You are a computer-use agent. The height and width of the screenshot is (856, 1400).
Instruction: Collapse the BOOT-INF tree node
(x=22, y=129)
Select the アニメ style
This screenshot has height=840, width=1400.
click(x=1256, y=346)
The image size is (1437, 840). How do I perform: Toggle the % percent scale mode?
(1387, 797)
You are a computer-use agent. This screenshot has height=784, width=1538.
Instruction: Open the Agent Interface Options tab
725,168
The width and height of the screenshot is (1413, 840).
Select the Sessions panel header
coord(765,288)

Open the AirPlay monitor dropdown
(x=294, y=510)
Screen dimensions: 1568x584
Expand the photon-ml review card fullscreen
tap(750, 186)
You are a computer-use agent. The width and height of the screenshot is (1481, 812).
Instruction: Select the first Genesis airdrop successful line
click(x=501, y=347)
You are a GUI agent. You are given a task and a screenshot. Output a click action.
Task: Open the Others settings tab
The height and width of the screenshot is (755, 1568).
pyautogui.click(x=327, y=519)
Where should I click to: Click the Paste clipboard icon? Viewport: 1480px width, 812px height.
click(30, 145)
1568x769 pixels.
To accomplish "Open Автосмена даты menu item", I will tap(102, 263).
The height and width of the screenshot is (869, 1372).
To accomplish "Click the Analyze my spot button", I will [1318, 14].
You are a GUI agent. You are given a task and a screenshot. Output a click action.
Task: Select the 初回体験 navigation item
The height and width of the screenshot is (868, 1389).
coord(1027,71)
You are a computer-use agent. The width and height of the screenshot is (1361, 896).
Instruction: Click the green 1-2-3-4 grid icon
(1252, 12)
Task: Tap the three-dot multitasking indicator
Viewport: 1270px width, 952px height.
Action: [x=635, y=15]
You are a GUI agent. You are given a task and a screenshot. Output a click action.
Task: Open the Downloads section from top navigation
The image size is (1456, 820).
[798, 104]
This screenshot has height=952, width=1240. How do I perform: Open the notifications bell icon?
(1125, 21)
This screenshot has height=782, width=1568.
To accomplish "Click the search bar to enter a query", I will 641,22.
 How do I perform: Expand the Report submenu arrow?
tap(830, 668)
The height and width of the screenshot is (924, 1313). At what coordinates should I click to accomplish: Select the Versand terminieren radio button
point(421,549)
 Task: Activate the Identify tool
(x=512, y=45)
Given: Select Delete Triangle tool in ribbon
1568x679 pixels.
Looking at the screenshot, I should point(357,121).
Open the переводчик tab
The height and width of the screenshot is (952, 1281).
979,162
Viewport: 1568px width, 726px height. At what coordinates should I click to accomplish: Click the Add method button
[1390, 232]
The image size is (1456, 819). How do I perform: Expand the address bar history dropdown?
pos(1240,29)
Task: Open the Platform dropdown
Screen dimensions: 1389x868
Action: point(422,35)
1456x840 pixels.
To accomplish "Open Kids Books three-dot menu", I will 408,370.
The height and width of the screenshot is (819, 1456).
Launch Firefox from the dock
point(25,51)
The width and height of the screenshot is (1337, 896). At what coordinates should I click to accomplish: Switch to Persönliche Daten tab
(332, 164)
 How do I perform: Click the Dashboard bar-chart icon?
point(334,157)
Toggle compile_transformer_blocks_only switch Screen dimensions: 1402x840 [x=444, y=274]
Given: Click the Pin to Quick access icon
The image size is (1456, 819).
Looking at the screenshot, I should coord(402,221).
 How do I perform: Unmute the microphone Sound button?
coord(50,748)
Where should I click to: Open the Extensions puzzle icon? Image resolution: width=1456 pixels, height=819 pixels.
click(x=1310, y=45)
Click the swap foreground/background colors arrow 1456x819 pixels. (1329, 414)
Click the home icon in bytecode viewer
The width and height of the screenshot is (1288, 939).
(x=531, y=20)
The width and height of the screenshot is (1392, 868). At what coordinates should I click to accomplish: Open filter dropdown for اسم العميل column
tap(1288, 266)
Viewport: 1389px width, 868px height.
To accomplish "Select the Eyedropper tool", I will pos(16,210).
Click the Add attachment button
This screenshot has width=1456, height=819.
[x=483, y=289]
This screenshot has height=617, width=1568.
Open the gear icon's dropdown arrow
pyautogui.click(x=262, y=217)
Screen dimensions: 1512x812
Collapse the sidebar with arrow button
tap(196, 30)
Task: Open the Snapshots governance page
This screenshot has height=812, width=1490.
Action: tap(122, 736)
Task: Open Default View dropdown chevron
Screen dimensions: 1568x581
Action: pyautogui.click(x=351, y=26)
:::::
| WHAT YOU HAVE TO DO |
Where the line containing "Screen dimensions: 1512x812" appears, begin a word-for-word copy and carry it through the last line of the listing, leaving out all other lines.

| OUTPUT FOR THIS EXERCISE |
Screen dimensions: 1512x812
Collapse the sidebar with arrow button
tap(196, 30)
Task: Open the Snapshots governance page
This screenshot has height=812, width=1490.
Action: tap(122, 736)
Task: Open Default View dropdown chevron
Screen dimensions: 1568x581
Action: pyautogui.click(x=351, y=26)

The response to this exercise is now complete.